> **Direction**
Edit the entries below by changing "Hip Size" to "Waist Size" and keeping every other line unchanged.

> **Data supplied**
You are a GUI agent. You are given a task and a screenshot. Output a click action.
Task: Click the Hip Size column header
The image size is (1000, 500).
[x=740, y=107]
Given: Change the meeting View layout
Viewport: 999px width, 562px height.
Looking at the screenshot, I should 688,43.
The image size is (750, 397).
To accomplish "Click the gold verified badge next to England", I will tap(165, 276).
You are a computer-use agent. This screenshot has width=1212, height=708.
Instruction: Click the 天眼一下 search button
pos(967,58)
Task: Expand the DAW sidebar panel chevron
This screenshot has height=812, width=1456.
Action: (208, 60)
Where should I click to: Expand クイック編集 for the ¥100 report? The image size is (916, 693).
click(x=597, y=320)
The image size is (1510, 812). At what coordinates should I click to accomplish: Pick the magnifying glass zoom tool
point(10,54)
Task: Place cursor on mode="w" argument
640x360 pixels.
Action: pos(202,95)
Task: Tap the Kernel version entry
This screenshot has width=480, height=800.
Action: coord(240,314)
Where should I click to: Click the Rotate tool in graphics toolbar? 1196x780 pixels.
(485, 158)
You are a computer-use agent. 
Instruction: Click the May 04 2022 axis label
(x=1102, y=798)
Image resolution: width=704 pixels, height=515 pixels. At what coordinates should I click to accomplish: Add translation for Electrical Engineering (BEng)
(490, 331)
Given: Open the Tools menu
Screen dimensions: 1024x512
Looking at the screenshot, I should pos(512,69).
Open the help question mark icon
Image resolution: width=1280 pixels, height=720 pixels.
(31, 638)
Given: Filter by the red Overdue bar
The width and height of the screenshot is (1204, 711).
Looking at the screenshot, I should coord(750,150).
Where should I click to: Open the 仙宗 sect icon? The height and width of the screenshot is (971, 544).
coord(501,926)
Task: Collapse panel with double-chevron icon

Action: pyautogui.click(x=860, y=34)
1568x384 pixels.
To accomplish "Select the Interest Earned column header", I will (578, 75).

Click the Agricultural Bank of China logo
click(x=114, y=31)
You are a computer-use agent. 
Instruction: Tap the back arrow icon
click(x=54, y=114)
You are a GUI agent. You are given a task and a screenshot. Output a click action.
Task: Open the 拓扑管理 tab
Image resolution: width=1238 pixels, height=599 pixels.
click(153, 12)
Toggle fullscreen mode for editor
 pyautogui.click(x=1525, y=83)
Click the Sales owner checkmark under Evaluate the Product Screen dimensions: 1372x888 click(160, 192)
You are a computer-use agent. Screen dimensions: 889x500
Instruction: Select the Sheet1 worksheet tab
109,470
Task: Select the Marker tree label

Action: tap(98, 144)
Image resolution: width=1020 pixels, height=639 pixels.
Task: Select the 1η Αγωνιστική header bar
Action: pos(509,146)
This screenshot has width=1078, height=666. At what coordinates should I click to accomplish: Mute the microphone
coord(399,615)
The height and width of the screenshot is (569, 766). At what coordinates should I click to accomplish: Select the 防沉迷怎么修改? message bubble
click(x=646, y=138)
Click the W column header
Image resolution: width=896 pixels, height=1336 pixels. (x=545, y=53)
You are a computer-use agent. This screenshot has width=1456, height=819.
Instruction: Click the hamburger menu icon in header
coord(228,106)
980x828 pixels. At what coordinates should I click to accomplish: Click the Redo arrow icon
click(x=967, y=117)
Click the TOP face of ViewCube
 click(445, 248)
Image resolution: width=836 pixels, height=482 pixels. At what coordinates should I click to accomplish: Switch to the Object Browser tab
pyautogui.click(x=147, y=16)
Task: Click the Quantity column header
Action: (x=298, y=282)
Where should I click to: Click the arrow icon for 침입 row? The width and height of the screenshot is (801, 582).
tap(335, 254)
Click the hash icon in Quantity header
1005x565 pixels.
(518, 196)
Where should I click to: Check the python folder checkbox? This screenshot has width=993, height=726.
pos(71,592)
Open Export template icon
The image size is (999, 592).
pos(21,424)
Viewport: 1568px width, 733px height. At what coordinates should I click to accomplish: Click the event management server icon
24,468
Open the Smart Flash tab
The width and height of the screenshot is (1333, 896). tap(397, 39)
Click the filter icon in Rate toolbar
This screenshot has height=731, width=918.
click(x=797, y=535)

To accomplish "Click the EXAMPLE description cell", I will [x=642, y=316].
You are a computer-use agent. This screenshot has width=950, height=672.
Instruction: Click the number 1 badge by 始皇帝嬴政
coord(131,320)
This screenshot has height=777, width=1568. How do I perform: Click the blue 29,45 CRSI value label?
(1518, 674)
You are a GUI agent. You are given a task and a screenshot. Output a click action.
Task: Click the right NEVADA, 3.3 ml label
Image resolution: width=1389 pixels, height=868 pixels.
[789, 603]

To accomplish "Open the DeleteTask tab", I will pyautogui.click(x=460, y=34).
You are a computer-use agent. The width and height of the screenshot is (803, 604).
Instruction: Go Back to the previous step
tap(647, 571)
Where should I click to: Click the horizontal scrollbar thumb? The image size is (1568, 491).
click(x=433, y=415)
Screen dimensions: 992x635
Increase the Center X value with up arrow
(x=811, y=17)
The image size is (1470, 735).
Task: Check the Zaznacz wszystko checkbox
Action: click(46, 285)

> **Worked answer**
You are a GUI agent. You are given a task and a screenshot. Output a click action.
Task: Click the Waist Size column header
The image size is (1000, 500).
[x=740, y=107]
Given: Change the meeting View layout
Viewport: 999px width, 562px height.
Looking at the screenshot, I should 688,43.
The image size is (750, 397).
To accomplish "Click the gold verified badge next to England", I will tap(165, 276).
You are a computer-use agent. This screenshot has width=1212, height=708.
Instruction: Click the 天眼一下 search button
pos(967,58)
Task: Expand the DAW sidebar panel chevron
This screenshot has height=812, width=1456.
Action: (208, 60)
Where should I click to: Expand クイック編集 for the ¥100 report? The image size is (916, 693).
click(x=597, y=320)
The image size is (1510, 812). At what coordinates should I click to accomplish: Pick the magnifying glass zoom tool
point(10,54)
Task: Place cursor on mode="w" argument
640x360 pixels.
Action: pos(202,95)
Task: Tap the Kernel version entry
This screenshot has width=480, height=800.
Action: coord(240,314)
Where should I click to: Click the Rotate tool in graphics toolbar? 1196x780 pixels.
(485, 158)
You are a computer-use agent. 
Instruction: Click the May 04 2022 axis label
(x=1102, y=798)
Image resolution: width=704 pixels, height=515 pixels. At what coordinates should I click to accomplish: Add translation for Electrical Engineering (BEng)
(490, 331)
Given: Open the Tools menu
Screen dimensions: 1024x512
Looking at the screenshot, I should pos(512,69).
Open the help question mark icon
Image resolution: width=1280 pixels, height=720 pixels.
(31, 638)
Given: Filter by the red Overdue bar
The width and height of the screenshot is (1204, 711).
Looking at the screenshot, I should coord(750,150).
Where should I click to: Open the 仙宗 sect icon? The height and width of the screenshot is (971, 544).
coord(501,926)
Task: Collapse panel with double-chevron icon

Action: pyautogui.click(x=860, y=34)
1568x384 pixels.
To accomplish "Select the Interest Earned column header", I will (578, 75).

Click the Agricultural Bank of China logo
click(x=114, y=31)
You are a computer-use agent. 
Instruction: Tap the back arrow icon
click(x=54, y=114)
You are a GUI agent. You are given a task and a screenshot. Output a click action.
Task: Open the 拓扑管理 tab
Image resolution: width=1238 pixels, height=599 pixels.
click(153, 12)
Toggle fullscreen mode for editor
 pyautogui.click(x=1525, y=83)
Click the Sales owner checkmark under Evaluate the Product Screen dimensions: 1372x888 click(160, 192)
You are a computer-use agent. Screen dimensions: 889x500
Instruction: Select the Sheet1 worksheet tab
109,470
Task: Select the Marker tree label

Action: tap(98, 144)
Image resolution: width=1020 pixels, height=639 pixels.
Task: Select the 1η Αγωνιστική header bar
Action: pos(509,146)
This screenshot has width=1078, height=666. At what coordinates should I click to accomplish: Mute the microphone
coord(399,615)
The height and width of the screenshot is (569, 766). At what coordinates should I click to accomplish: Select the 防沉迷怎么修改? message bubble
click(x=646, y=138)
Click the W column header
Image resolution: width=896 pixels, height=1336 pixels. (x=545, y=53)
You are a computer-use agent. This screenshot has width=1456, height=819.
Instruction: Click the hamburger menu icon in header
coord(228,106)
980x828 pixels. At what coordinates should I click to accomplish: Click the Redo arrow icon
click(x=967, y=117)
Click the TOP face of ViewCube
 click(445, 248)
Image resolution: width=836 pixels, height=482 pixels. At what coordinates should I click to accomplish: Switch to the Object Browser tab
pyautogui.click(x=147, y=16)
Task: Click the Quantity column header
Action: (x=298, y=282)
Where should I click to: Click the arrow icon for 침입 row? The width and height of the screenshot is (801, 582).
tap(335, 254)
Click the hash icon in Quantity header
1005x565 pixels.
(518, 196)
Where should I click to: Check the python folder checkbox? This screenshot has width=993, height=726.
pos(71,592)
Open Export template icon
The image size is (999, 592).
pos(21,424)
Viewport: 1568px width, 733px height. At what coordinates should I click to accomplish: Click the event management server icon
24,468
Open the Smart Flash tab
The width and height of the screenshot is (1333, 896). tap(397, 39)
Click the filter icon in Rate toolbar
This screenshot has height=731, width=918.
click(x=797, y=535)

To accomplish "Click the EXAMPLE description cell", I will [x=642, y=316].
You are a computer-use agent. This screenshot has width=950, height=672.
Instruction: Click the number 1 badge by 始皇帝嬴政
coord(131,320)
This screenshot has height=777, width=1568. How do I perform: Click the blue 29,45 CRSI value label?
(1518, 674)
You are a GUI agent. You are given a task and a screenshot. Output a click action.
Task: Click the right NEVADA, 3.3 ml label
Image resolution: width=1389 pixels, height=868 pixels.
[789, 603]

To accomplish "Open the DeleteTask tab", I will pyautogui.click(x=460, y=34).
You are a computer-use agent. The width and height of the screenshot is (803, 604).
Instruction: Go Back to the previous step
tap(647, 571)
Where should I click to: Click the horizontal scrollbar thumb? The image size is (1568, 491).
click(x=433, y=415)
Screen dimensions: 992x635
Increase the Center X value with up arrow
(x=811, y=17)
The image size is (1470, 735).
Task: Check the Zaznacz wszystko checkbox
Action: click(46, 285)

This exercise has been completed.